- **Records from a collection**
— Begin —
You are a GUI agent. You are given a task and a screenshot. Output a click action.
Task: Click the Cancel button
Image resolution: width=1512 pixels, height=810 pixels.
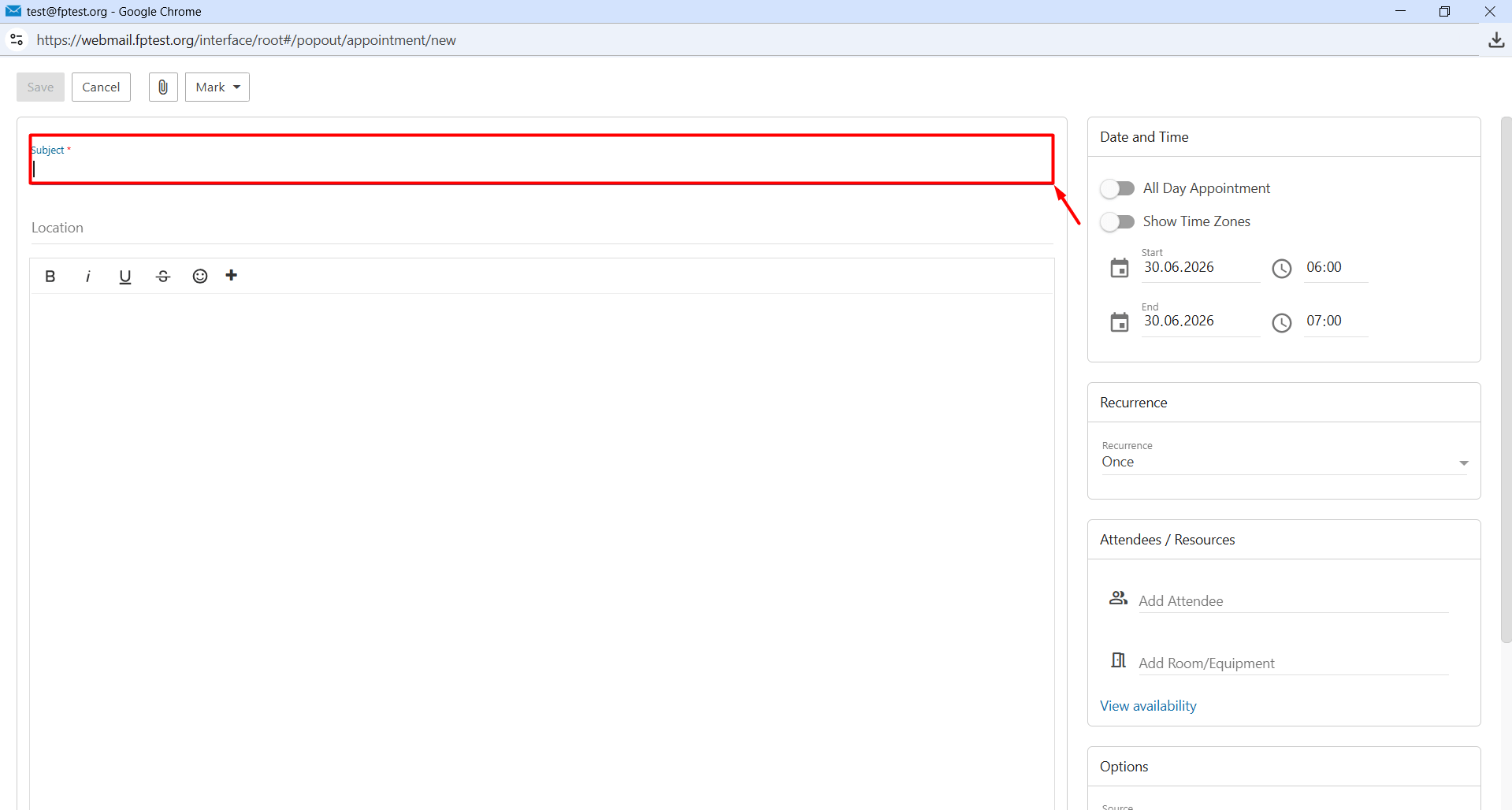(101, 87)
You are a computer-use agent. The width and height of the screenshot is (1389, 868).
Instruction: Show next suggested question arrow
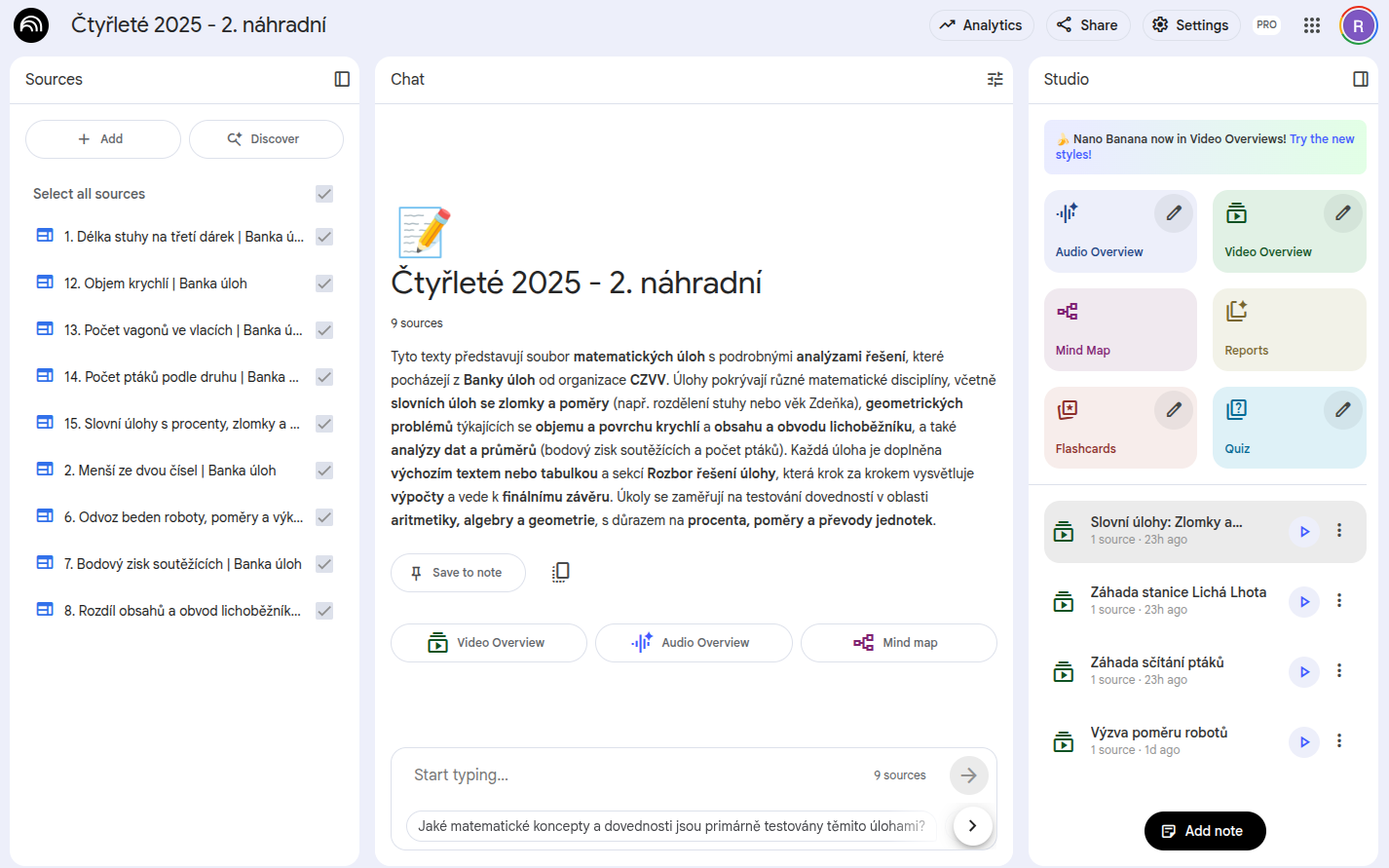pyautogui.click(x=971, y=825)
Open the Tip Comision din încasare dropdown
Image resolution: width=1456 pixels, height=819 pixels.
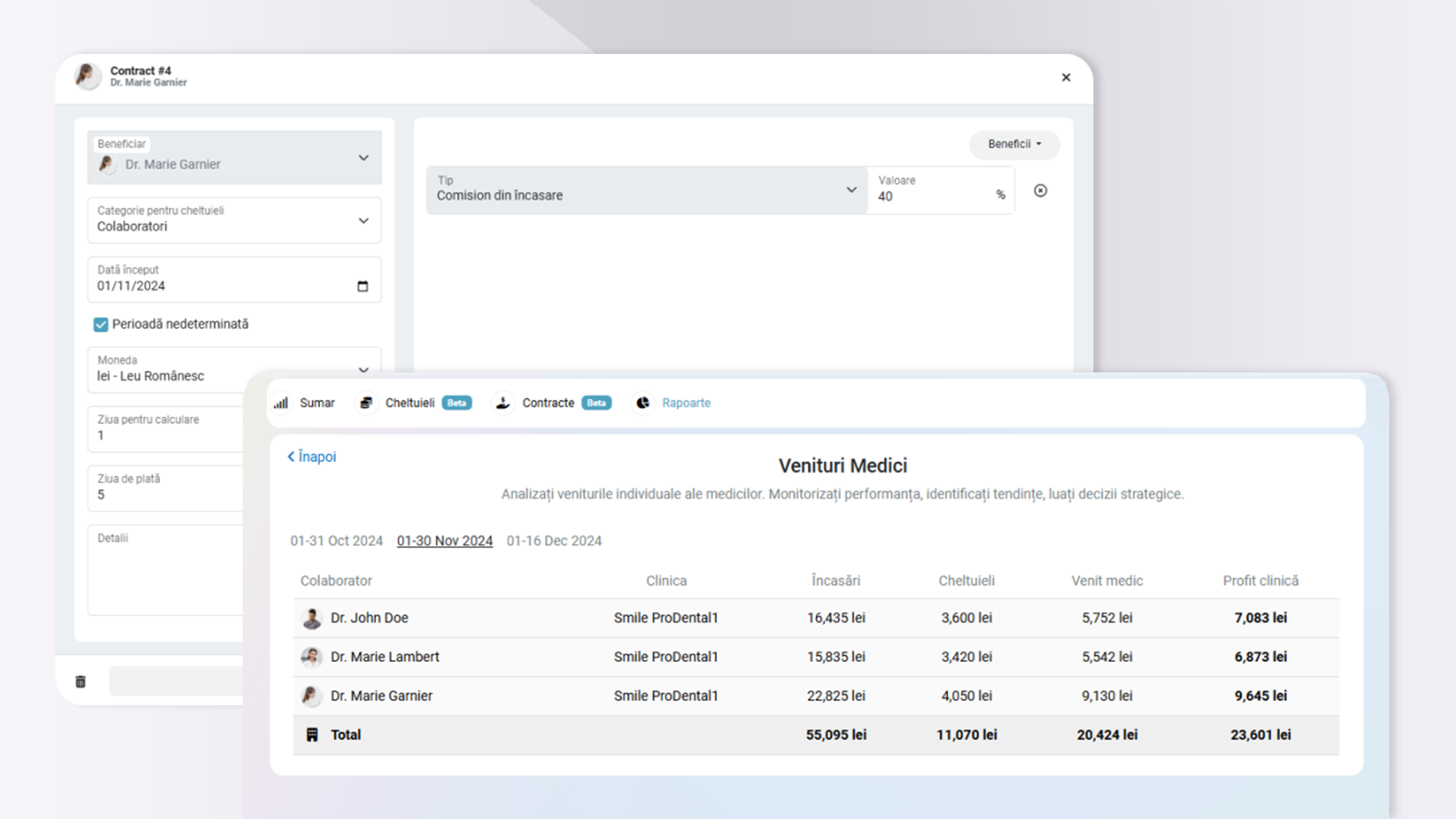click(x=851, y=190)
— End —
- **GIVEN INSTRUCTION**
Edit the records above by changing every "screenshot" to "screen capture" and leaving the rest as it is. Omit the pictures from your answer.

- **RESPONSE**
You are a GUI agent. You are given a task and a screen capture. Output a click action.
Task: Click the Cancel button
Image resolution: width=1512 pixels, height=810 pixels.
(101, 87)
You are a computer-use agent. The width and height of the screen capture is (1389, 868).
Instruction: Show next suggested question arrow
pyautogui.click(x=971, y=825)
Open the Tip Comision din încasare dropdown
Image resolution: width=1456 pixels, height=819 pixels.
click(x=851, y=190)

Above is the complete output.